A self-report questionnaire was used for measuring sitting time in the Kangbuk Samsung Health Study. Sitting time was categorized into four groups: ≤ 6, 7–8, 9–10, and ≥ 11 hours/day. Esophagogastroduodenoscopy (EGD) was performed by experienced endoscopists who were unawared of the aims of this study. Hazard ratios (HRs) and 95% confidence intervals (CIs) for the development of EE were estimated using Cox proportional hazards analyses with ≤ 6 hours/day sitting time as the reference.
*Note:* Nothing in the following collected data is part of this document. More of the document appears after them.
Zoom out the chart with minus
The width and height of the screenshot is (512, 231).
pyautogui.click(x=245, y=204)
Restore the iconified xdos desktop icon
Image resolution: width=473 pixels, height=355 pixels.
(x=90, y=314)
There were 6,524 participants included in the study. During a mean follow-up of 3.14 years, 2,048 incident cases developed EE. In age- and sex-adjusted models, the HR in the group sitting ≥ 11 hours per day compared ≤ 6 hours per day was 0.88 (95% CI: 0.76–0.99). After further adjusting for alcohol intake, smoking status, educational level, history of diabetes, and history of dyslipidemia, sitting time was still significantly related to the risk of EE (HR, 0.87; 95% CI: 0.76–0.98). After further adjustment for exercise frequency, this association persisted (HR, 0.86; 95% CI: 0.76–0.98). In subgroup analysis by obesity, the relationship between sitting time and EE was only significant among participants with body mass index < 25 kg/m2 (HR, 0.82; 95% CI: 0.71–0.95).
Generally, prolonged sitting time is harmful to health, but with regard to EE, it is difficult to conclude that this is the case.